What it is: A tiny encapsulated bit of circuitry, with sensors and a chip, that can be inserted into your brain (or actually, anywhere in your body), to check out the local conditions and report back.

Here’s the actual paper in Cell from the UC Berkeley scientists and here’s a bit about it on the tech site BoingBoing.

How it works: Don’t need no stinkin’ battery. Don’t need no wires, no holes in the skull. The ultrasonics used to query it also power it, through piezoelectrics, electricity that can be generated through the movement and flexing of certain materials. This version is 3 mm long (about 1/8”). Future, smaller versions could be powered by body movement or even the movement of the pulse. Other versions could be powered by the body’s own chemistry and electrical potentials.

Will it work? Yes. If this particular prototype does not lead to workable wireless batteryless microelectronics embedded in the body, it is at least the beginning of a technological drive that will eventually see doctors injecting hundreds or thousands of tiny sensor/transmitters that allow parts of the body as small as specific nerves to talk to the outside world.
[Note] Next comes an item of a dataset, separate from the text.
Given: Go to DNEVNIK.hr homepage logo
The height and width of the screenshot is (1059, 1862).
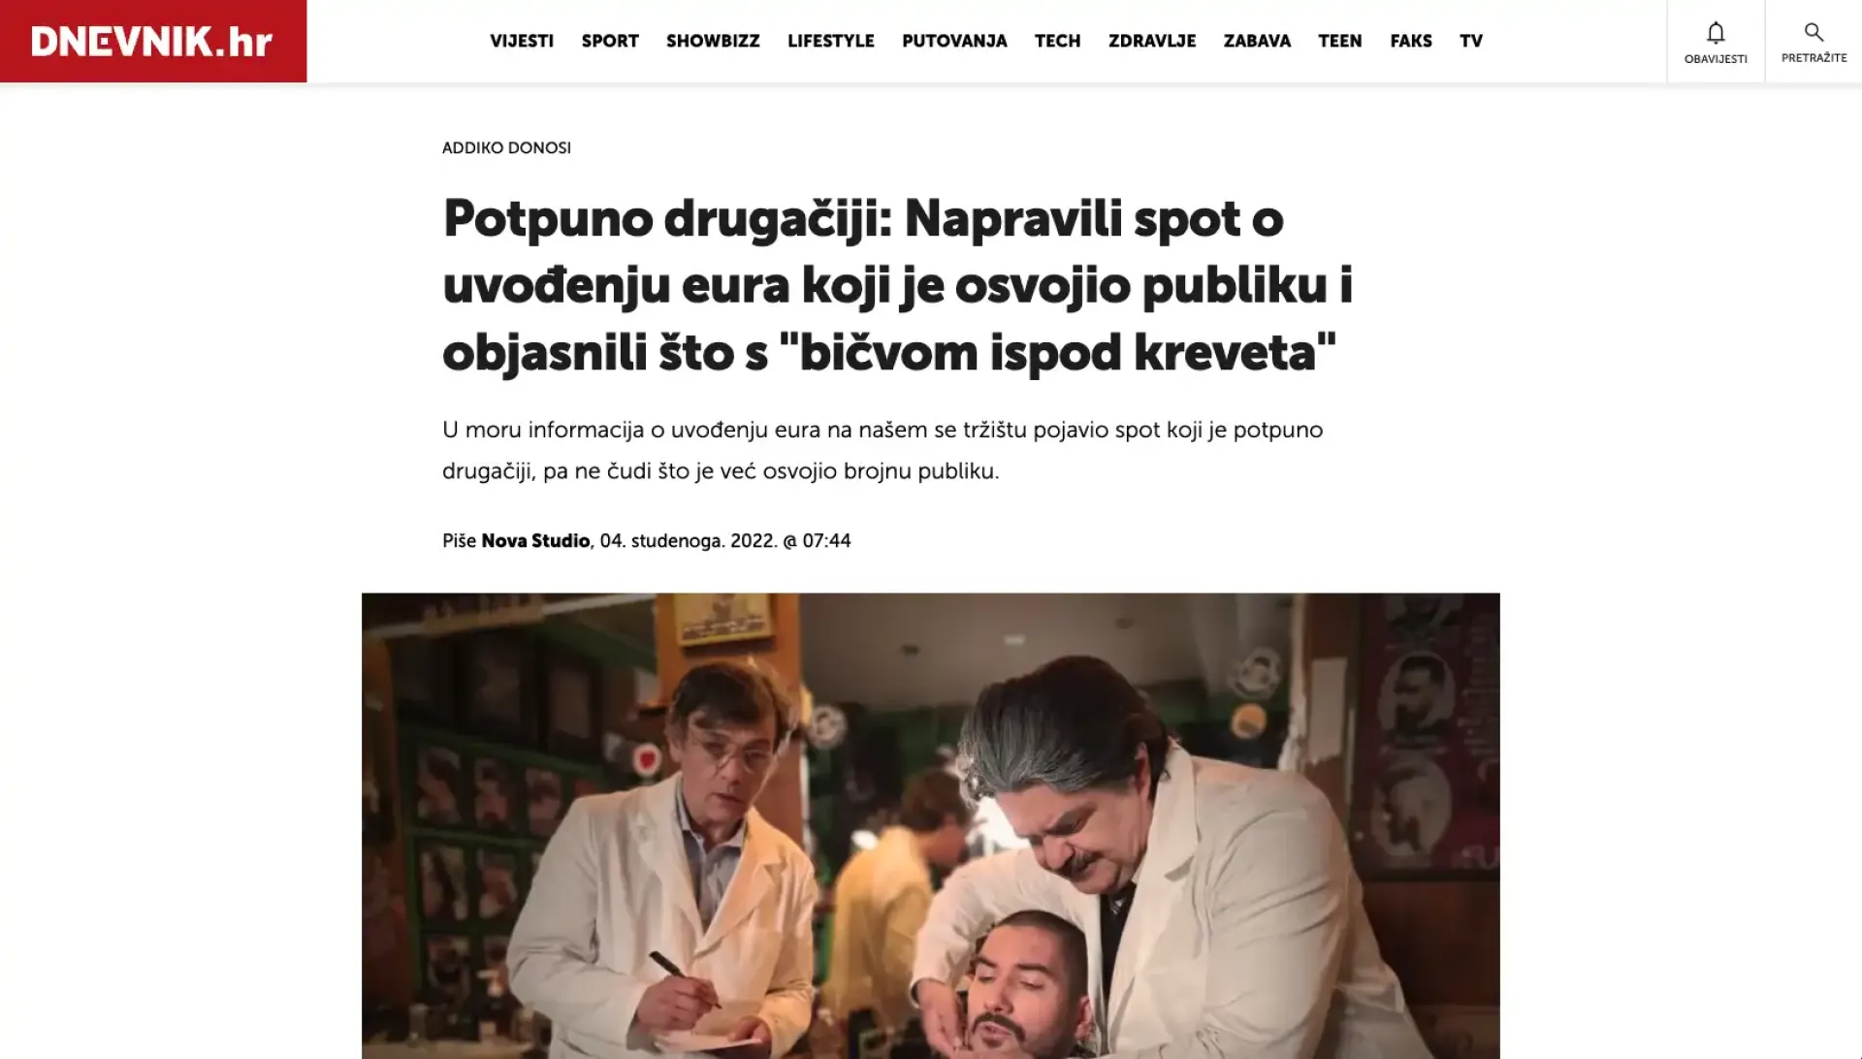Looking at the screenshot, I should point(152,41).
They could even talk to other parts of the body, allowing the brain of a paraplegic to send instructions to the legs, for instance. Or allow the physician to modify the conversation between gut bacteria and the brain, re-program the limbic system, or interrupt the positive feedback loop of brainwaves in an epileptic seizure.

The amount of processing power, sensing power, transmitting power in any one bit of neurodust is necessarily tiny. But using models of distributed computing we can imagine arrays of hundreds to thousands operating as a single computer arrayed throughout the body.

Such sensor/transmitters are a big part of the infrastructure of powerful medical science futures in which the blind see, the lame walk, or the body’s metabolism gets reprogrammed so that diabetes disappears and the pounds melt off.